§ **Excerpt**:
◆ ◆ ◆ ◆ ◆ ◆ ◆

One of the most common concerns parents bring up is this:
“My child had anxiety (or depression, or mood issues) long before they ever started using substances. So how can drugs be the main problem?”
It’s a completely valid question. And in many cases, parents are exactly right—something was going on before the substance use started.
What gets confusing is how those two things interact over time.
When a young person is already struggling emotionally, substances often become a way to cope. At first, it may seem like they help. They take the edge off anxiety, lift mood temporarily, or make social situations easier. From the outside, it can even look like things are improving.
But over time, what we consistently see is that substance use doesn’t just sit on top of those issues—it starts to change them.
Mood becomes more unstable. Anxiety increases. Motivation drops. Behavior becomes more unpredictable. And eventually, it becomes very difficult to separate what is part of the original issue and what is being driven by the substance use.
At that point, even if something was there first, the substance use is often playing a major role in keeping the whole system dysregulated.
This is why many treatment approaches focus first on stabilization. Not because mental health isn’t important, but because it becomes nearly impossible to accurately understand or treat anything when the brain is still being affected by substances.
What we often see is that once a young person gets some stability—meaning reduced substance use, more structure, and time for their system to settle—things begin to shift. Emotional symptoms may improve more than expected. Sometimes they don’t completely go away, but they become clearer and more manageable.
From there, it becomes much easier to determine what kind of long-term support is actually needed.
So the goal isn’t to ignore mental health. It’s to create the conditions where we can finally see it clearly.

◆ ◆ ◆ ◆ ◆ ◆ ◆

§ **Prompt 1**:
Condense the paragraph beginning "When a young person is already struggling emotionally" from the excerpt on substance use and mental health into a shorter version that keeps its main facts.
§ **Prompt 2**:
Retype the portion of the excerpt on substance use and mental health between "But over time, what" and "affected by substances.", inclusive, without changing any wording.

§ **Raw data**:
◆ ◆ ◆ ◆ ◆ ◆ ◆

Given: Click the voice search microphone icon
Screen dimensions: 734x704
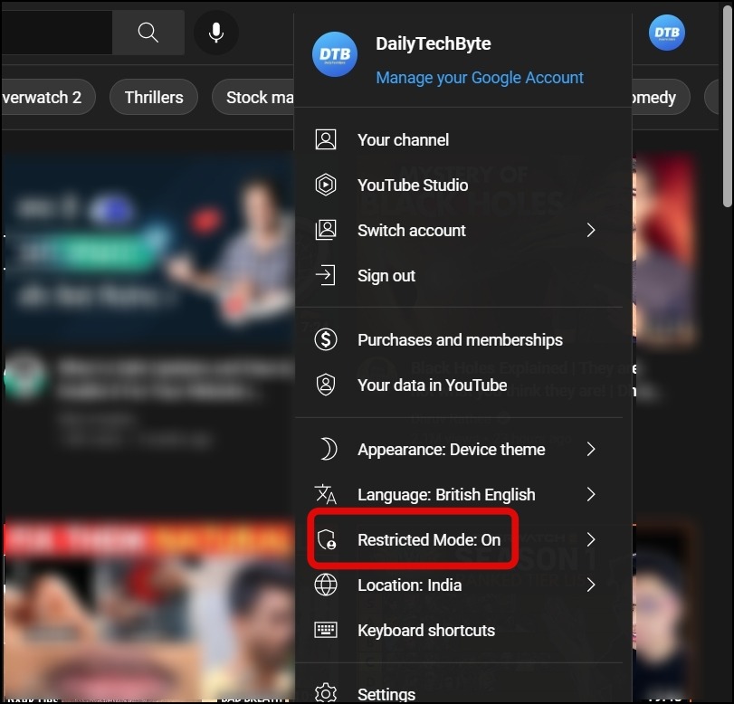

◆ ◆ ◆ ◆ ◆ ◆ ◆

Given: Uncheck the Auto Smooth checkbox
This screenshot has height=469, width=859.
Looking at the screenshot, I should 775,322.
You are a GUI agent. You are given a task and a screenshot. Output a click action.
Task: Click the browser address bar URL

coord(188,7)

◆ ◆ ◆ ◆ ◆ ◆ ◆

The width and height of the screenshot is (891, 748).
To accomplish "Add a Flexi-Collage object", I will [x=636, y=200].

◆ ◆ ◆ ◆ ◆ ◆ ◆

§ **Written response 1**:
Young people who are already struggling emotionally often use substances to cope. Early on, the substances can seem to help by easing anxiety, briefly lifting mood, or making social situations easier, so from the outside things may even look better.

§ **Written response 2**:
But over time, what we consistently see is that substance use doesn’t just sit on top of those issues—it starts to change them.
Mood becomes more unstable. Anxiety increases. Motivation drops. Behavior becomes more unpredictable. And eventually, it becomes very difficult to separate what is part of the original issue and what is being driven by the substance use.
At that point, even if something was there first, the substance use is often playing a major role in keeping the whole system dysregulated.
This is why many treatment approaches focus first on stabilization. Not because mental health isn’t important, but because it becomes nearly impossible to accurately understand or treat anything when the brain is still being affected by substances.